▶ Article
>> START

Jai Chiranjeeva is a 2005 Indian Telugu-language action comedy film directed by K. Vijaya Bhaskar and produced by Vyjayanthi Movies. The movie stars Chiranjeevi, Arbaaz Khan, Sameera Reddy and Bhumika Chawla. The film's climax was shot in Los Angeles, California and one of the songs on Las Vegas strip. The film's music was composed by Mani Sharma with editing by Kotagiri Venkateswara Rao. The film released on 22 December 2005.

Synopsis
Sathyanarayana Murthy is a rough but kind man who lives in Amalapuram with his niece Lavanya, mother, sister, and brother-in-law. Sathya and Lavanya share a special bond and are the best of friends. One day, Lavanya falls off a swing in a park and dies. Sathya later finds out that she has been killed by arms dealer Pasupathi, who resides in Los Angeles. He wants to go to US avenge Lavanya's death but could not get a travel visa as he is uneducated. He meets and falls in love with Shailaja but marries Neelima as she is a US Green card holder where they both go to Los Angeles with Sathya in intention to kill Pasupathi forms rest of the plot.

Cast 

 Chiranjeevi as Sathyanarayana Murthy alias Sattipandu
 Arbaaz Khan as Pasupathi
 Sameera Reddy as Sailaja "Sailu"
 Bhumika Chawla as Neelima "Neelu"

>> END

▶ Information provided
>> START

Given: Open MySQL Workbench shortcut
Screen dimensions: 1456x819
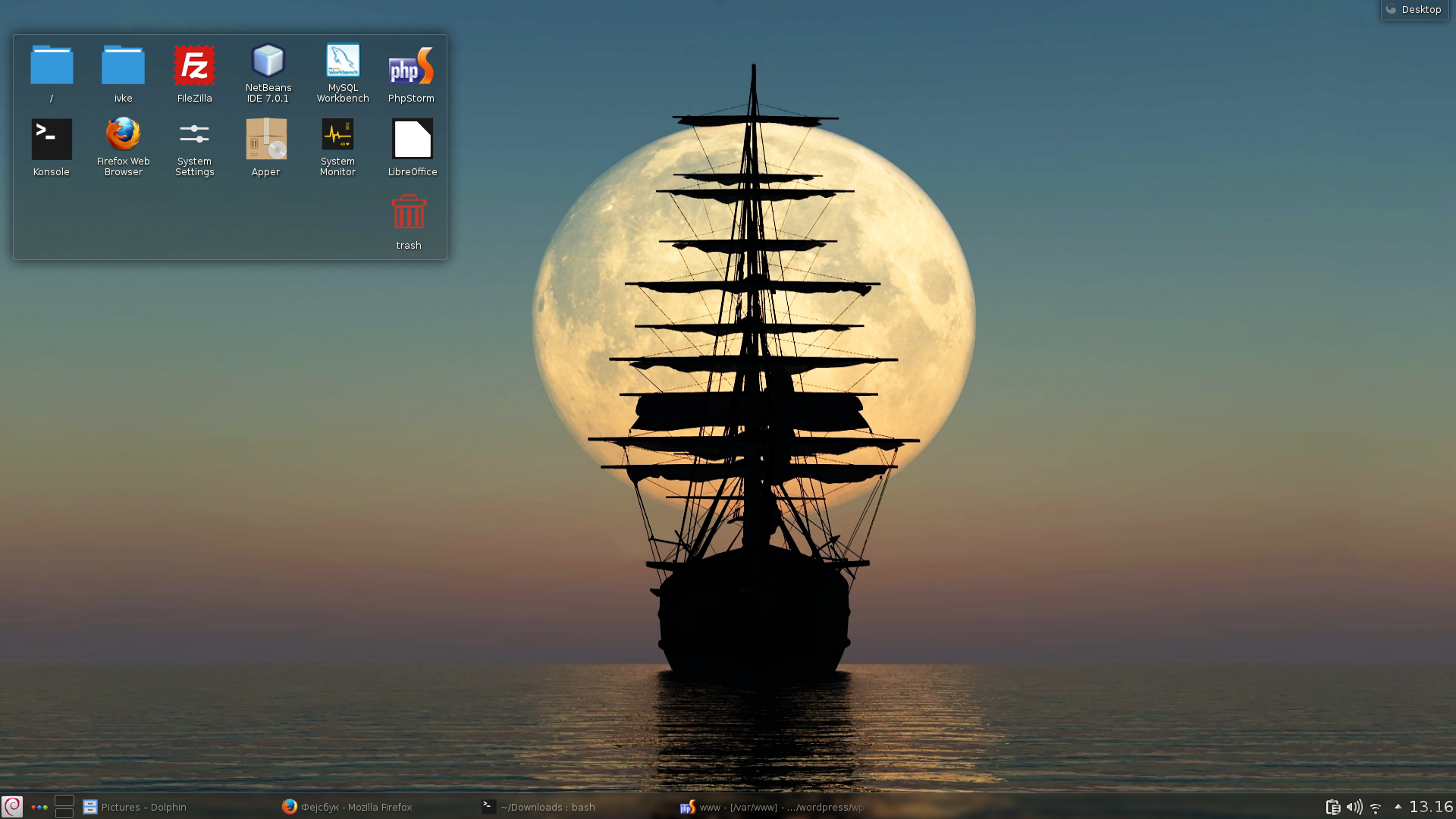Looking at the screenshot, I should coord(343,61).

>> END
>> START

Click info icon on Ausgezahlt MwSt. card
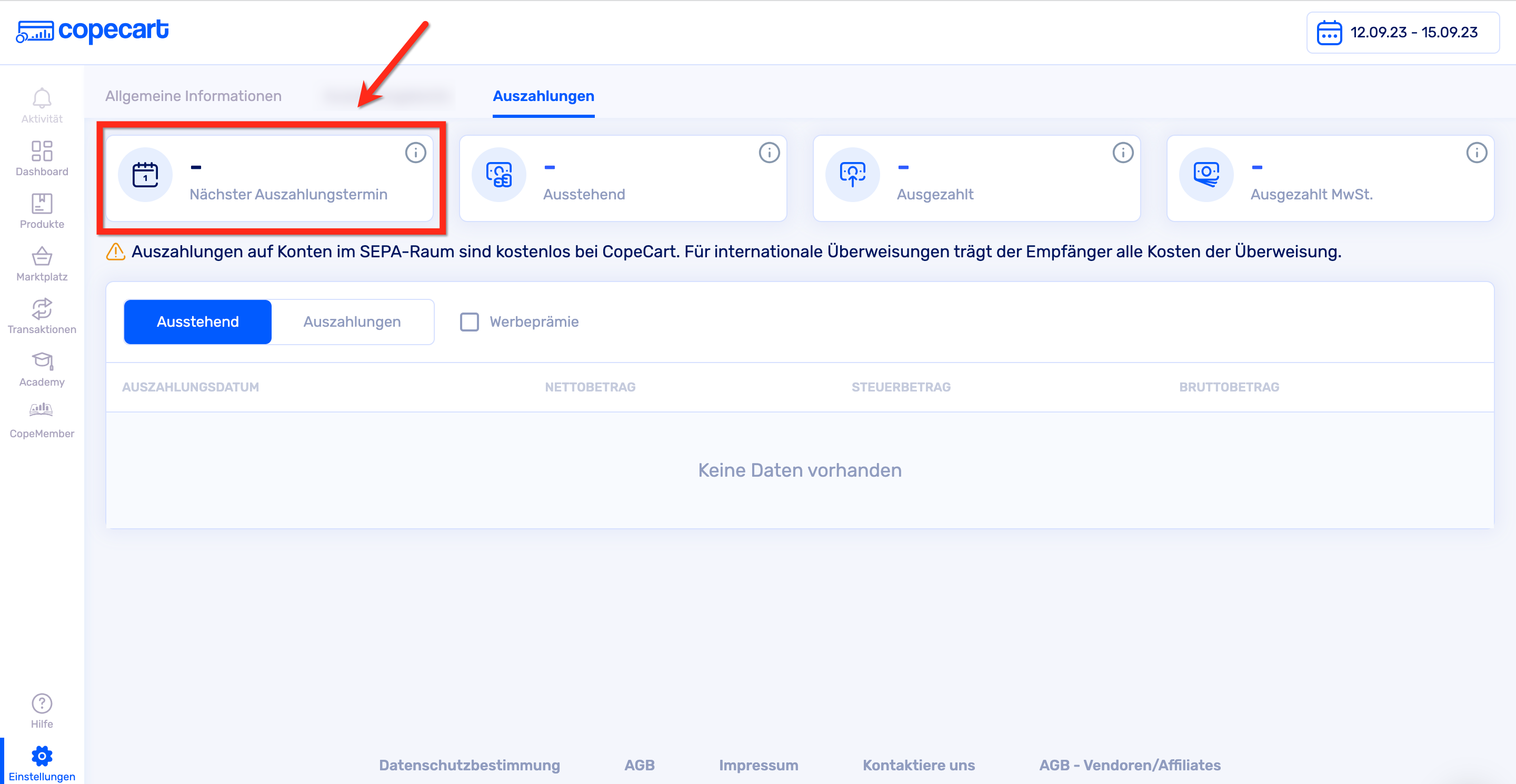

>> END

▶ Given task 1
Please transcribe the passage of the Jai Chiranjeeva article starting at "Jai Chiranjeeva is" and ending at "22 December 2005.".
▶ Given task 2
According to the Jai Chiranjeeva article, where was the film's climax shot?

▶ Reply 1
Jai Chiranjeeva is a 2005 Indian Telugu-language action comedy film directed by K. Vijaya Bhaskar and produced by Vyjayanthi Movies. The movie stars Chiranjeevi, Arbaaz Khan, Sameera Reddy and Bhumika Chawla. The film's climax was shot in Los Angeles, California and one of the songs on Las Vegas strip. The film's music was composed by Mani Sharma with editing by Kotagiri Venkateswara Rao. The film released on 22 December 2005.

▶ Reply 2
Los Angeles, California.